We've all heard of the reasons people in relationships cheat. But new research from Rutgers and New York University explains how and why couples stay faithful.

Starting out with the observation that a lot of relationships are successful, the goal of the study was to find out strategies or factors that might influence whether people are likely to stay true, according to Shana Cole, assistant professor of psychology in Rutgers' School of Arts and Sciences, the lead author of the study.

"The main reason we found is that people have a nonconscious, implicit, protective perceptual bias," Cole said.

"One thing that might help people who are in committed relationships stay with their current partners, is this bias they might have to see other attractive people — particularly those who might represent a threat to their own relationships — as less attractive."
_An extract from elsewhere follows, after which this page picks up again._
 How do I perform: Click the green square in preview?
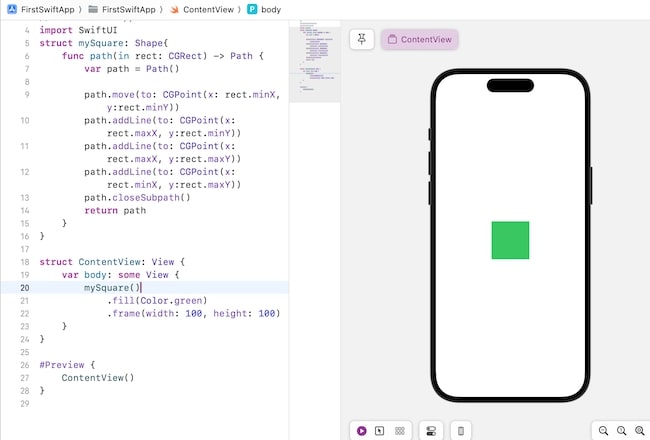click(x=510, y=240)
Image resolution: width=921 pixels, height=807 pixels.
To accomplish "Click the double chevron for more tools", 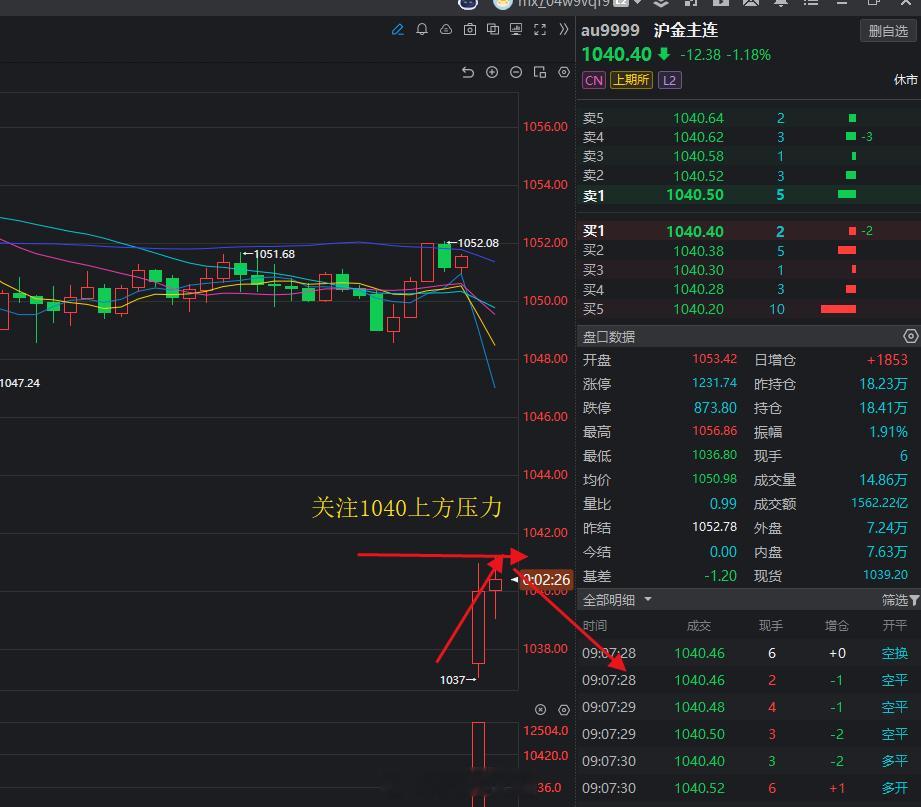I will tap(562, 30).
In other words — the guy or gal at the end of the bar might be awfully attractive, but if you're in a committed relationship, you may be less likely to think so.

The research is based on a couple of studies designed to look at that concept using mostly undergraduate students in universities, according to Cole. Students were given certain scenarios in which they think attractive people are interested in them or flirting with them, or romantically available.

"Then we ask them questions about how attractive they think the other person is," Cole said.

The researchers used a technique known as a "visual matching measure" — meant to get at "their real perceptions of attractiveness, and not just what they think about this person, but how they actually see them."

The result? People deemed attractive by single participants were often deemed less so by those paired up.

Cole noted the specific sample of younger students represent people who may not have been in relationships for very long and also have lots of options available to them at this stage in their lives.

There's plenty out there on why people cheat, but "we kind of want to speak up for the other side to say they're are protective relationship strategies, or biases, that people have that help them to stay faithful," Cole said.

She also said researchers are interested in next finding out whether longtime, married couples have the same strategies or different ones to stay faithful, as well as, "what other strategies do people have that might help them to meet any goals that they might have in relationships, or in dieting or in exercise, so that's an exciting area of research for us."